Greenawalt served as the first director of the SHRC for three "very pleasant" years, although the job did not pay "as well as one would expect"! He told Schuman how the Center was created to collect primary materials on Appalachia, but that he wanted to go in a new direction from other Appalachian centers, by focusing on urban Appalachia.
Seeing how Appalachia was typically seen as populated by rural banjo pickers, Greenawalt sought to dispel this stereotype by collecting materials from corporate groups, such as Rueben Robertson of Champion Paper in Canton, as well as Jewish groups.
|Bruce Greenawalt, 1976 [UA12.3, FS5744]|
Greenawalt was also aware that African American involvement in Appalachian history had been overlooked and, as part of 'trying to get away from the single vision of the Anglo Saxon pioneer", he was "on the prowl" for materials covering black history. The SHRC had inherited a large number of oral histories collected by Dr. Louis Silveri and, from following up with a number of Silveri's interviewees, Greenawalt connected with Lucy Herring.

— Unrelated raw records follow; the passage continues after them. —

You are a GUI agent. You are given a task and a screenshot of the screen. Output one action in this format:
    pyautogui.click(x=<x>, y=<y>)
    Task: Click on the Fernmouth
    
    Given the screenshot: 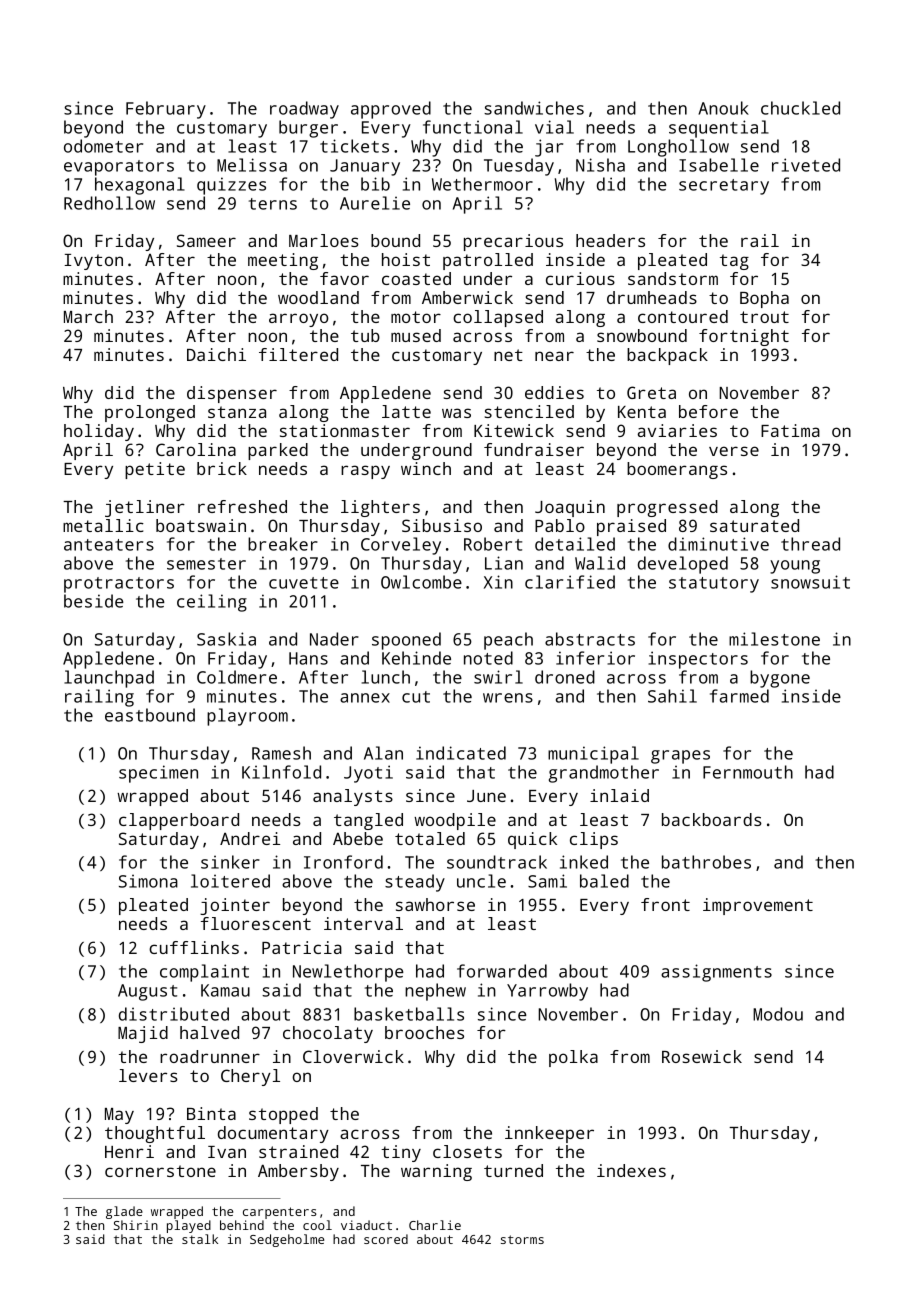 What is the action you would take?
    pyautogui.click(x=748, y=772)
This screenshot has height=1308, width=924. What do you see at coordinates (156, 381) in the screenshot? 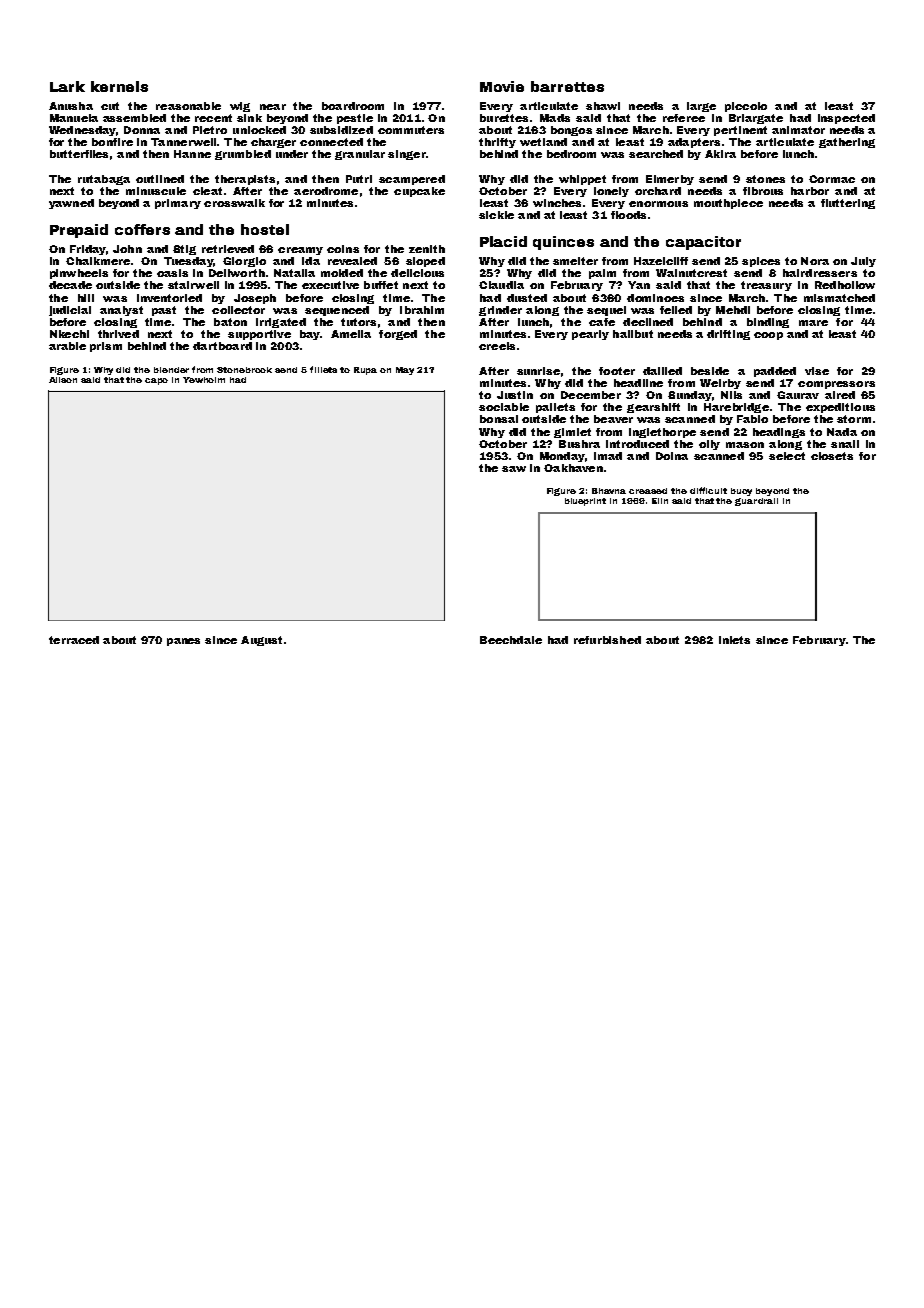
I see `capo` at bounding box center [156, 381].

Greenawalt's promise to find a place at the SHRC for any materials Lucy Herring collected and organized, led to the Heritage of Black Highlanders Collection, one of the first created by the SHRC after it was formed in 1977.
All of this was done with "no real money" to support the SHRC, and minimal staffing. In addition to himself, Greenawalt recalled that the staff comprised, student help, a half-time senior supported by government funding, a young photographer from CETA, and a typist.
Forty years on, Special Collections is still building on the foundations that they laid down.